Voilà près d’un an que nous observons attentivement les usages et les imaginaires sexuels à l’œuvre sur JoyClub, plateforme dédiée aux rencontres sexuelles. Une récente communication du site, célébrant les femmes dites « cougars », heureuses d’y trouver de jeunes partenaires, nous a ramenées à notre point de départ : non pas le regard porté sur ces femmes, déjà abondamment commenté, mais celui, plus discret, de ces jeunes hommes qui les convoitent. D’où vient cet engouement pour des femmes qualifiées, souvent avec une condescendance à peine voilée, de « matures » ?

Un premier indice nous avait frappées en janvier de l’année dernière, lorsque YouPorn publiait son classement annuel des catégories les plus consultées en 2024. Surprise : la MILF (Mother I’d Like to Fuck) y perdait sa traditionnelle première place au profit de la catégorie « Granny ». Passée la stupéfaction, nous sommes allées vérifier. Oui, il existe bel et bien des vidéos mettant en scène des femmes, et des hommes, de 70 ou 80 ans, filmés dans l’exercice explicite de leur sexualité. De cette hiérarchie des désirs numériques, nous avions tiré une conclusion simple et plutôt réjouissante : entre 40 et 80 ans, les femmes font intensément fantasmer les jeunes hommes.
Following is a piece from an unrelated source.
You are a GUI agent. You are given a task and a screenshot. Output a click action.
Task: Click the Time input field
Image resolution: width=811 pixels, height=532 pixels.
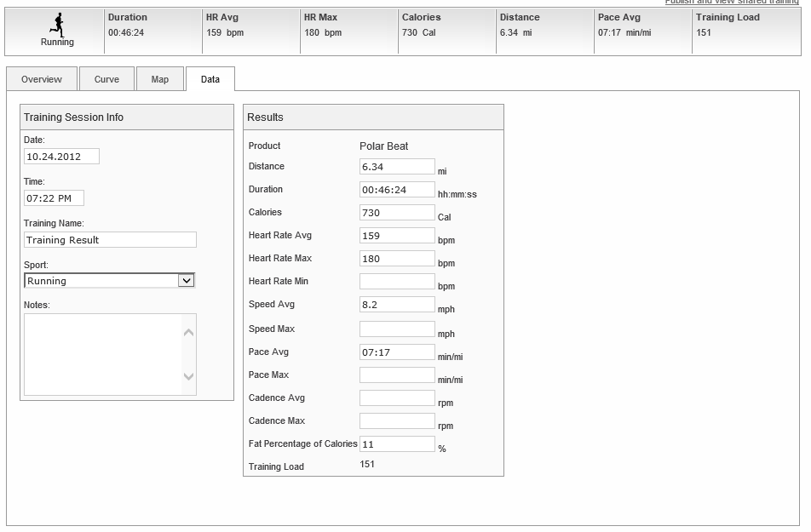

Une nouvelle d’autant plus appréciable qu’elles deviennent largement invisibles dans le regard de leurs homologues masculins des mêmes âges, souvent occupés à chercher, chez des partenaires plus jeunes, un rajeunissement par procuration.

Mais une question demeure : pourquoi ces jeunes hommes sont-ils si demandeurs, parfois même insistants, au point d’espérer ardemment « passer à l’acte » avec une femme ayant deux ou trois fois leur âge ? Quelle pulsion pousse un homme de 20 ou 30 ans à supplier une femme qui pourrait être sa mère ?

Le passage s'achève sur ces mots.